What if you stand in a club and see no one you'd like to share saliva with?
What if you don't want to have sex?
What if you don't meet the person you want to marry?
What if you don't want to be with anyone at all?
Does that mean you've failed the type of experience that has been stuffed down your throat?
Of course not.
And the example of university is a microcosm. This applies to a much bigger picture.
If we're talking about adherence to society my life is pretty ordinary, at least at face value. I went to a village primary school, sat too many exams in secondary school and decided to pursue further academic stress at university. I want to live in the city and have a good career, before moving to the countryside and raising children. How twee.

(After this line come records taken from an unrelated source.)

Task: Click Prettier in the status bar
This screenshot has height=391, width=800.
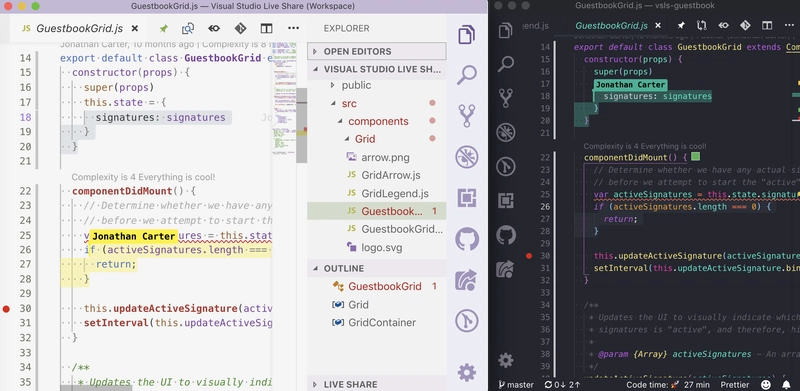Action: (x=735, y=385)
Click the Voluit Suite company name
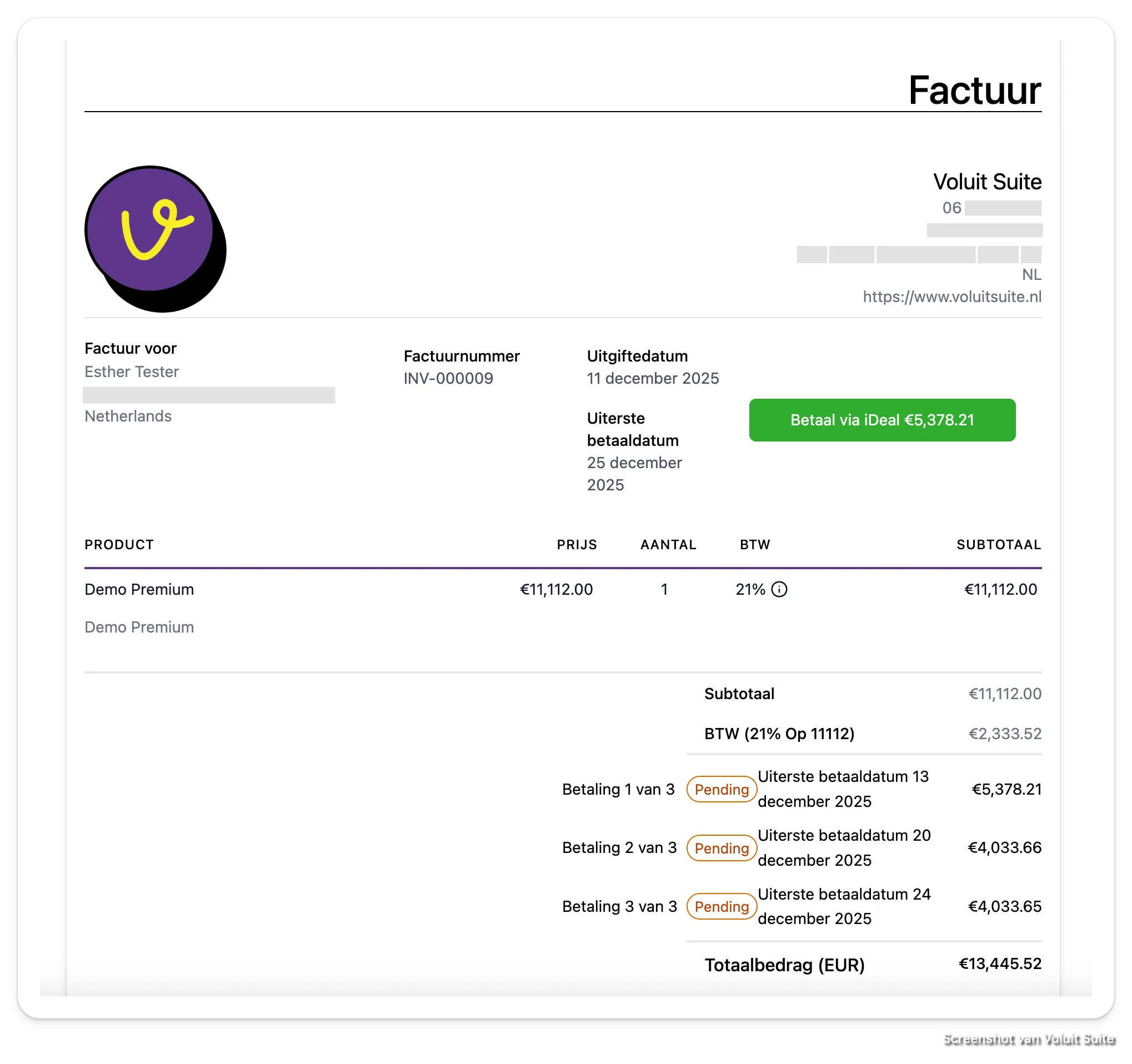 coord(987,182)
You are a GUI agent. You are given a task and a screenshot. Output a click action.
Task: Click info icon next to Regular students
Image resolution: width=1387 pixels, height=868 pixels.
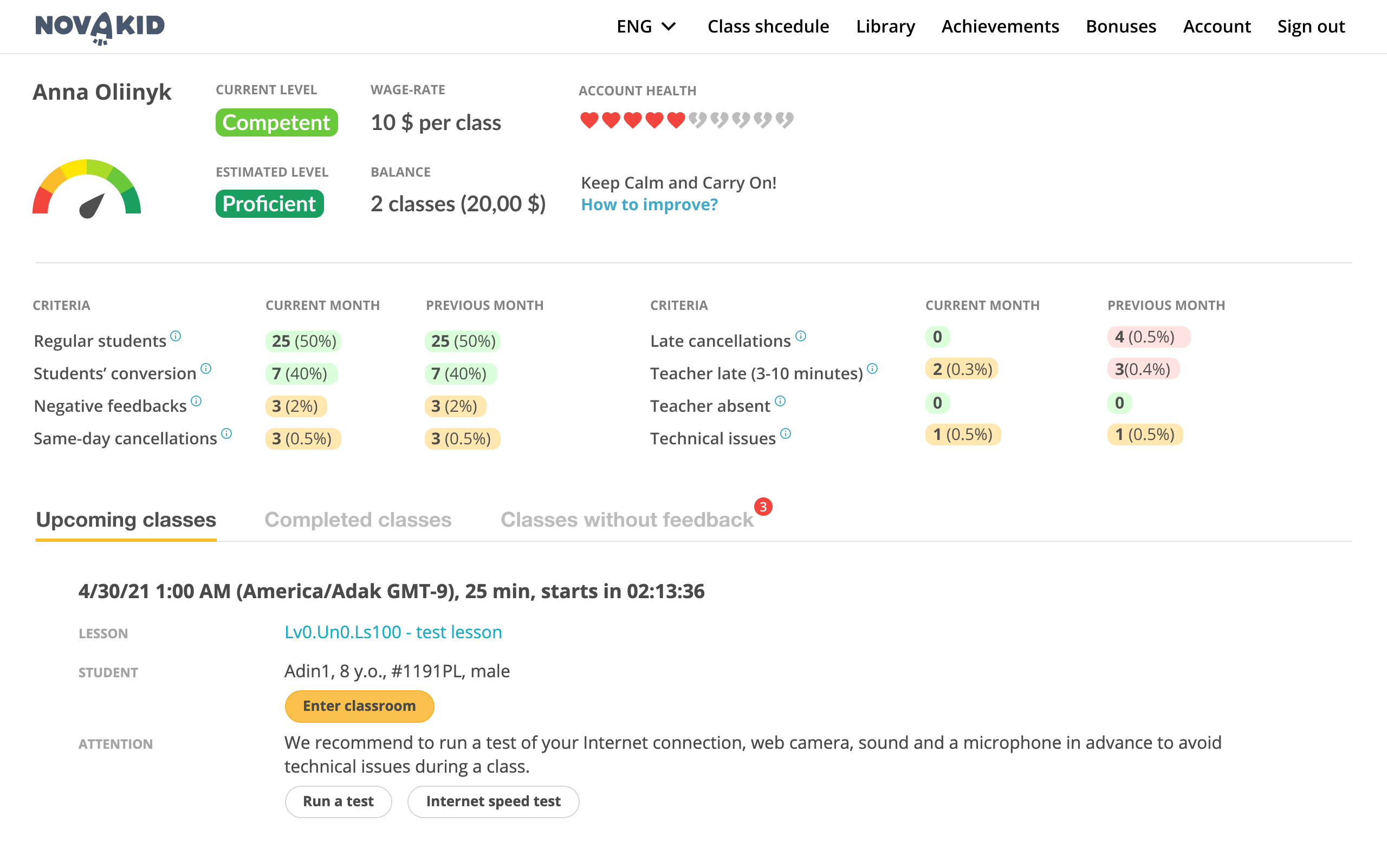click(x=176, y=336)
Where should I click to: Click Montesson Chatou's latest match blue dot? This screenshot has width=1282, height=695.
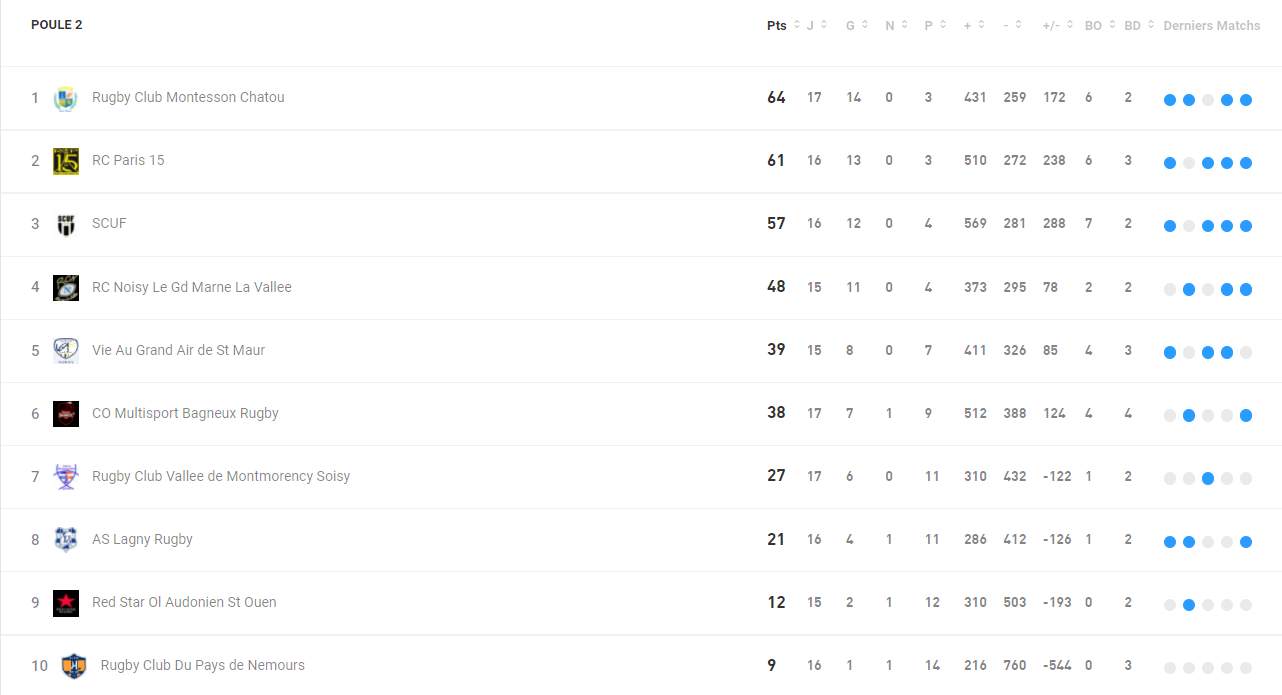[1246, 100]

But what if my life doesn't follow this timeline? What if I have my first child in the city or don't reach the top of my career before committing to this huge life change? What if, for some reason, I don't have children of my own?
People around me are already subverting the big 'life experience' timeline. My Facebook feed is covered with babies, whose parents are my age. At first, I thought they were mad. I didn't understand why you would want to devote your life to the nurturing of another's at such an early point. But surely they look at me and think I'm bonkers. I'm often stressed out of my mind with deadlines and frequently burn myself out with trying to balance so many things at once. They will burn themselves out too, however, in very different ways. Not better or worse, just different.
So, in essence, no experience is right. Whether you sleep with loads of people at university, have children at nineteen or want to move to the countryside - it doesn't matter. Nothing should be applauded as the right decision, because who has the authority to make such a call?
Some people would applaud me for going to university and scorn them for creating a family. But not so long ago, it would have been the other way around. I would have been scorned for pursuing academics and be warned to swap a book in my hands for a baby - and pronto.
So we need to stop. Stop trying to ascribe our own ideas of how to live on other people. It's not a wise idea as we're all different, and isn't variety the spice of life?
At the end of it all everyone of us are just human beings, trying to work out what is a strange but extraordinary world.